▶ **Problem details**
Rewrite the stretch from the line containing "Where should I" through the end of the items as a numbered list, leaving out blank lines and the pictures.
* begin *
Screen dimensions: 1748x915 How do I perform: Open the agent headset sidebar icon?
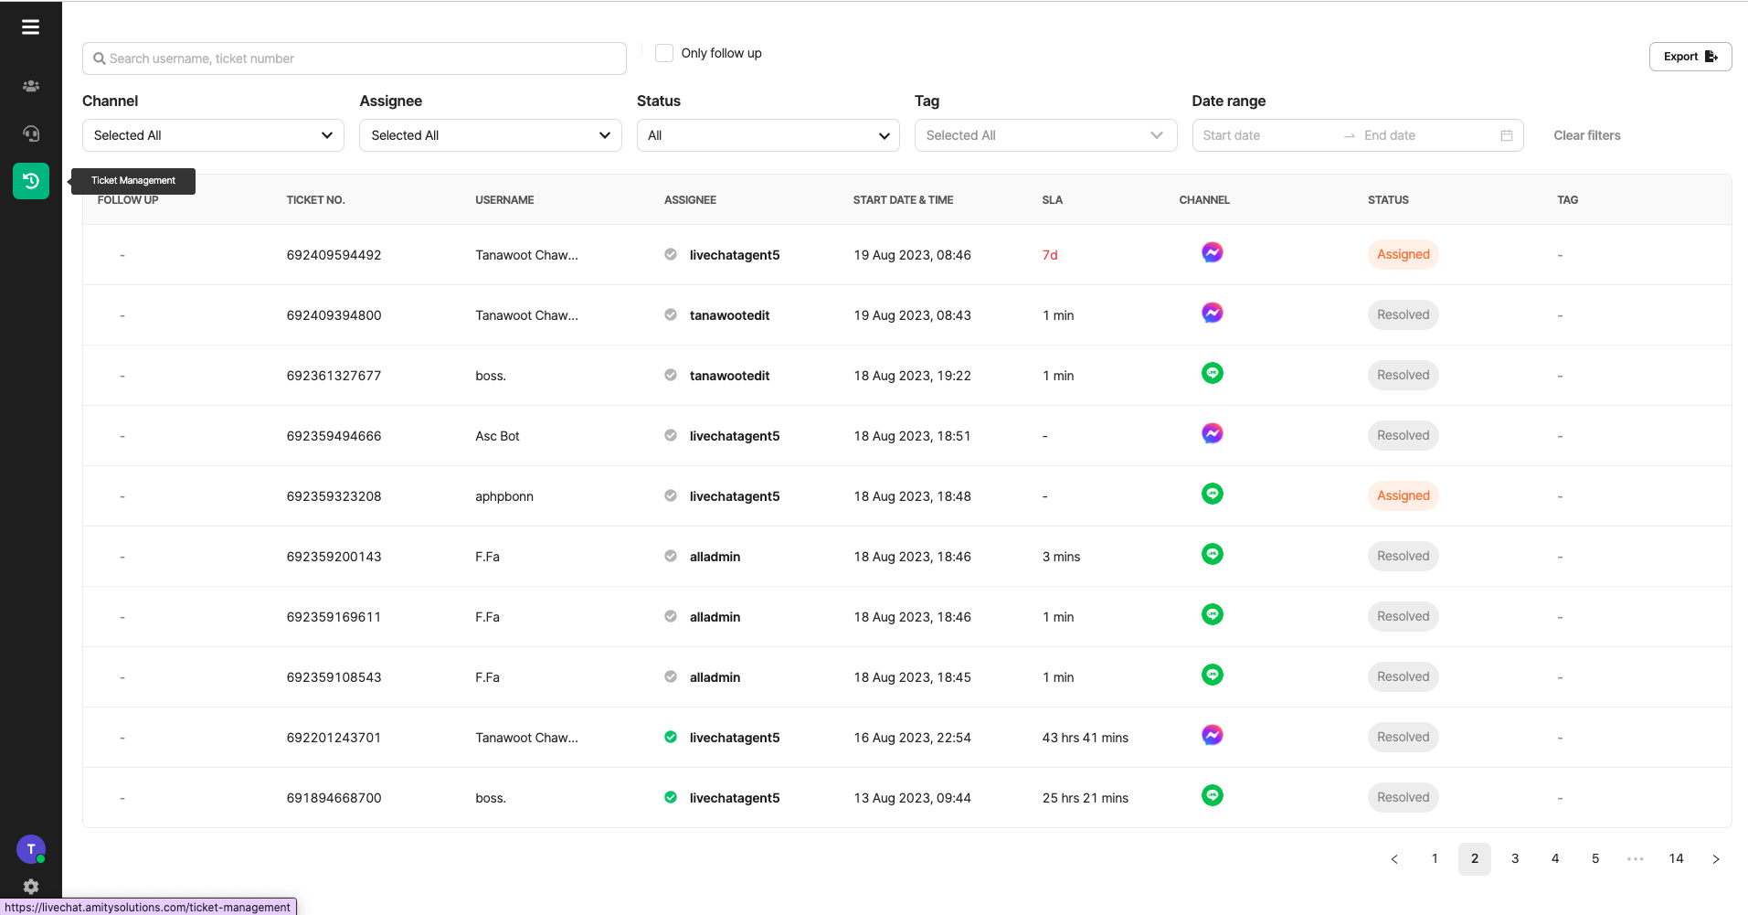pyautogui.click(x=31, y=133)
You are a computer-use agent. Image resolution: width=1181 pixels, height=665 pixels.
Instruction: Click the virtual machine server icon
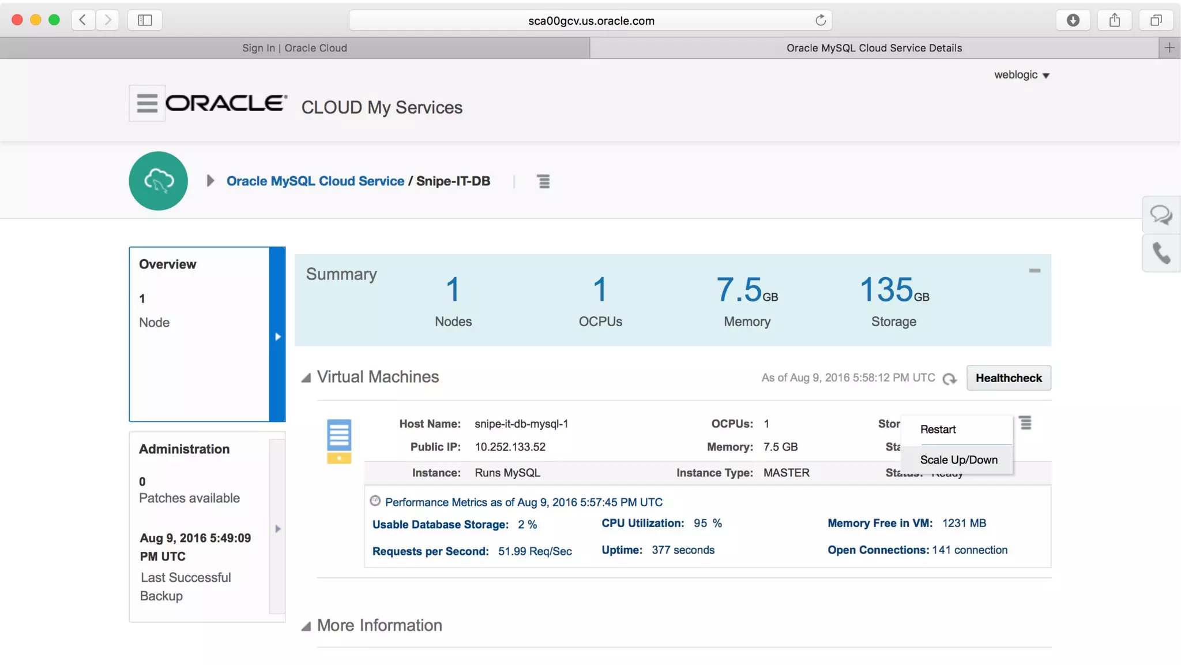pos(339,441)
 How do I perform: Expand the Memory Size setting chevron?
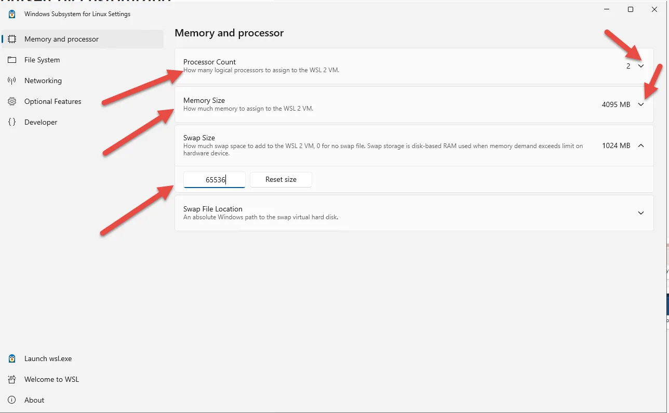click(641, 104)
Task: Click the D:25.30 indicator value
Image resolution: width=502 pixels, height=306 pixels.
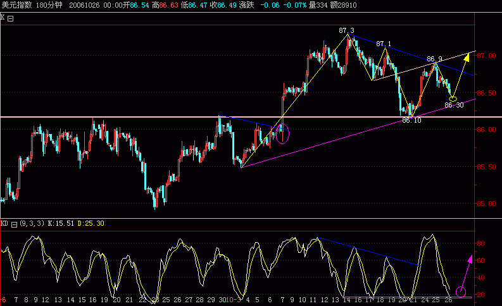Action: (x=92, y=223)
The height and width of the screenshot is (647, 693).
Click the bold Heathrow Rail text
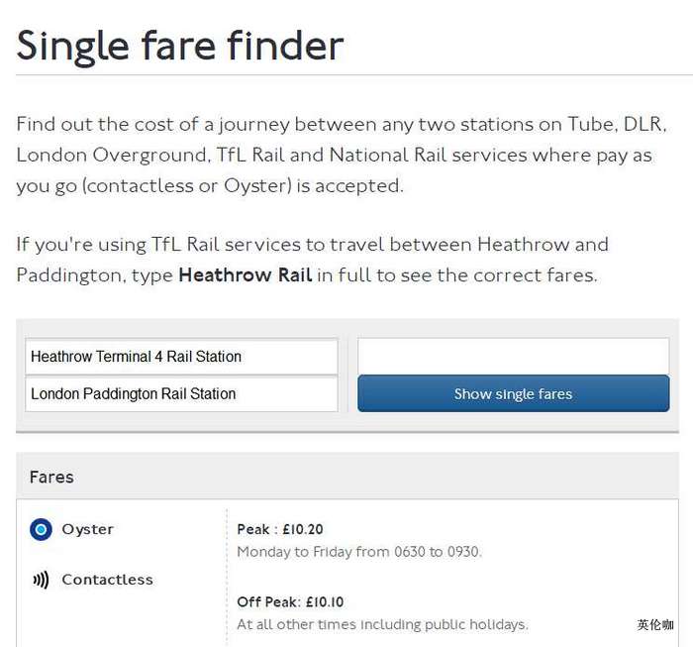[245, 275]

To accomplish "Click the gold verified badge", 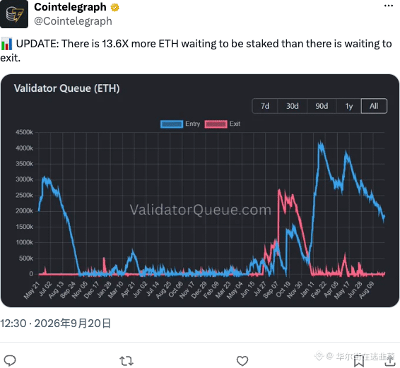I will (x=114, y=7).
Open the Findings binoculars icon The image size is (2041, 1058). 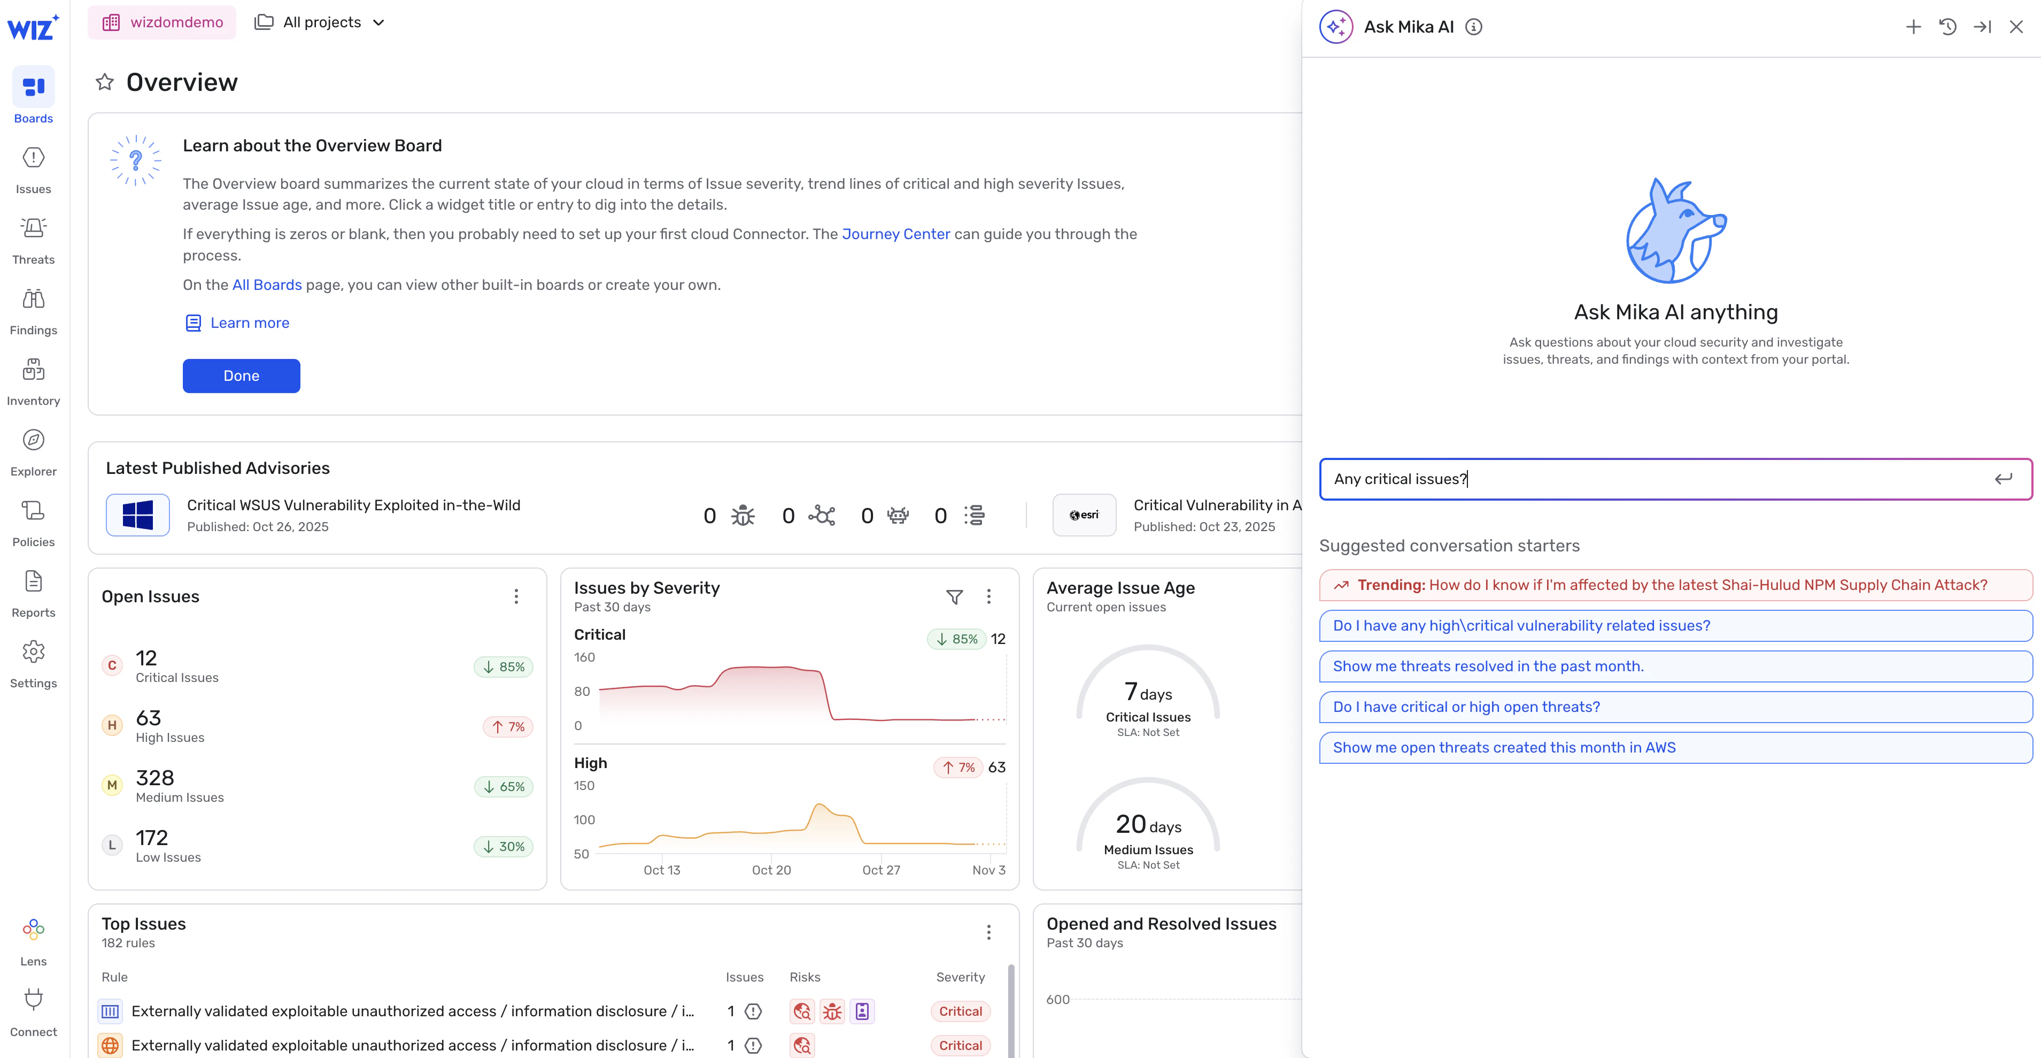pos(33,300)
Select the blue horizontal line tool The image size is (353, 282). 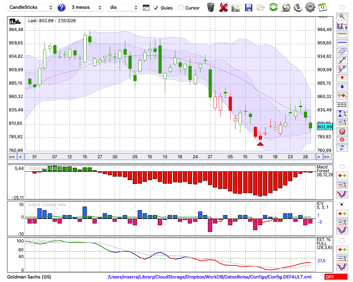click(342, 43)
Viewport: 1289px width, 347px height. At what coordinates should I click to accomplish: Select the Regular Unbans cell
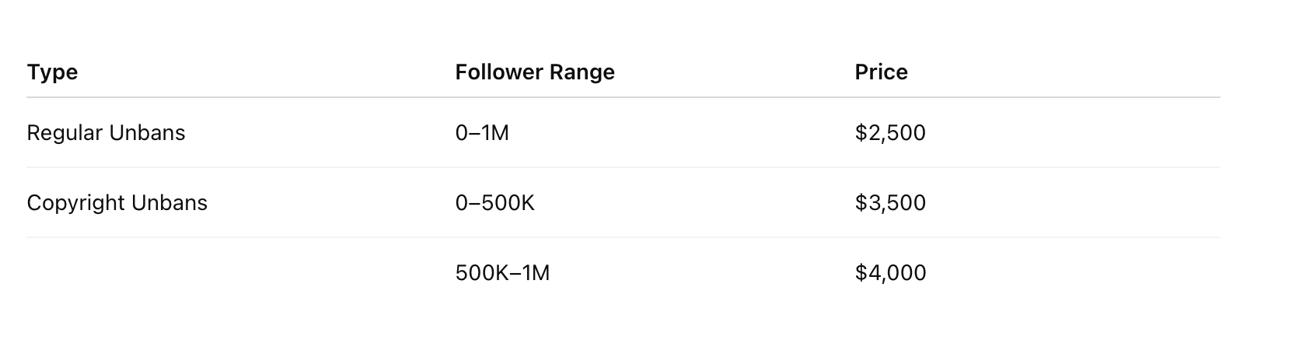106,133
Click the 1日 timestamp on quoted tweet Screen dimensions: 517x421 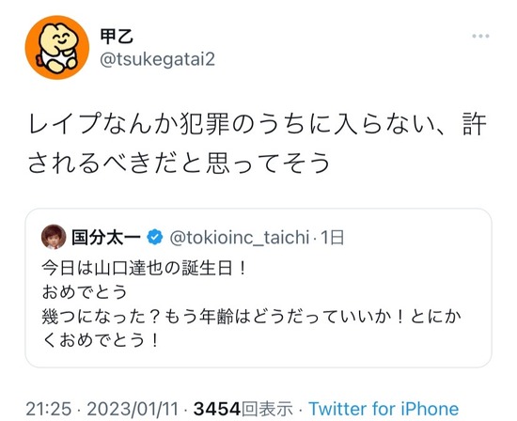tap(333, 238)
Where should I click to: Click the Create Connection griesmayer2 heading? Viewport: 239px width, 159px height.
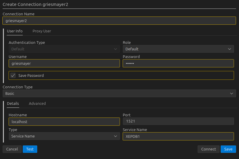[37, 4]
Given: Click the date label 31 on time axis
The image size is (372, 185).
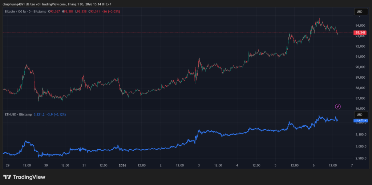Looking at the screenshot, I should coord(84,165).
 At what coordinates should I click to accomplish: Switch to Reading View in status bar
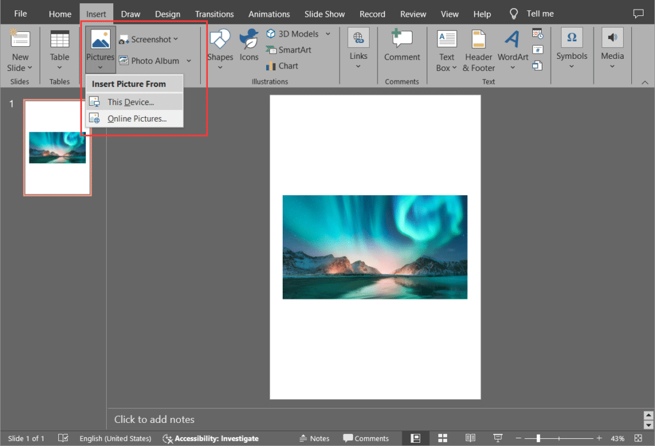pyautogui.click(x=471, y=438)
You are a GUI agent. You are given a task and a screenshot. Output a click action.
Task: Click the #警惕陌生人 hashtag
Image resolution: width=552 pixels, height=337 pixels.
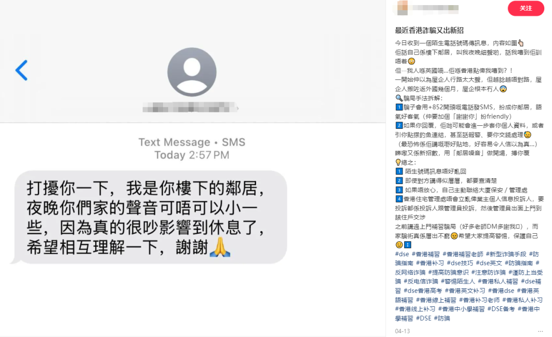click(x=457, y=281)
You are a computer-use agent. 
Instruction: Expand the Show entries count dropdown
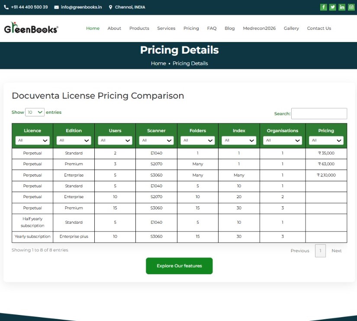[35, 112]
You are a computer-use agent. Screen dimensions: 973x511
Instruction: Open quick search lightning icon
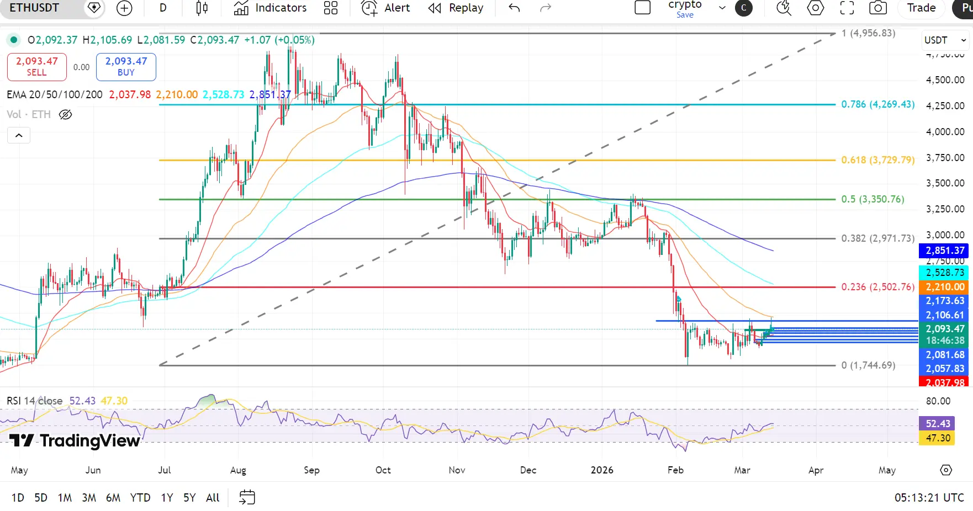pyautogui.click(x=784, y=8)
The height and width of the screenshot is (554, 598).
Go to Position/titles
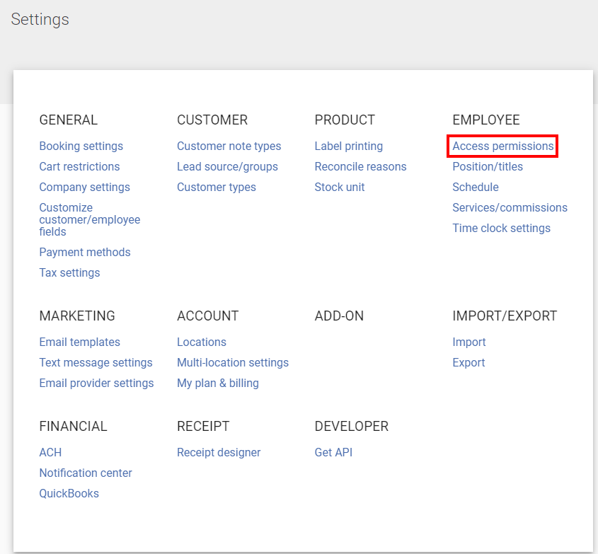pos(488,167)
* end *
▶ **Full solution**
1. Where should I click to: Click the Create Connection griesmayer2 heading? Viewport: 239px width, 159px height.
2. [37, 4]
3. Given: Click the date label 31 on time axis
4. The image size is (372, 185).
5. Looking at the screenshot, I should coord(84,165).
6.  At what coordinates should I click to accomplish: Switch to Reading View in status bar
7. pyautogui.click(x=471, y=438)
8. You are a GUI agent. You are given a task and a screenshot. Output a click action.
9. Task: Click the #警惕陌生人 hashtag
10. Image resolution: width=552 pixels, height=337 pixels.
11. click(x=457, y=281)
12. You are a computer-use agent. 
13. Instruction: Expand the Show entries count dropdown
14. [35, 112]
15. You are a computer-use agent. Screen dimensions: 973x511
16. Instruction: Open quick search lightning icon
17. pyautogui.click(x=784, y=8)
18. The height and width of the screenshot is (554, 598).
19. Go to Position/titles
20. pos(488,167)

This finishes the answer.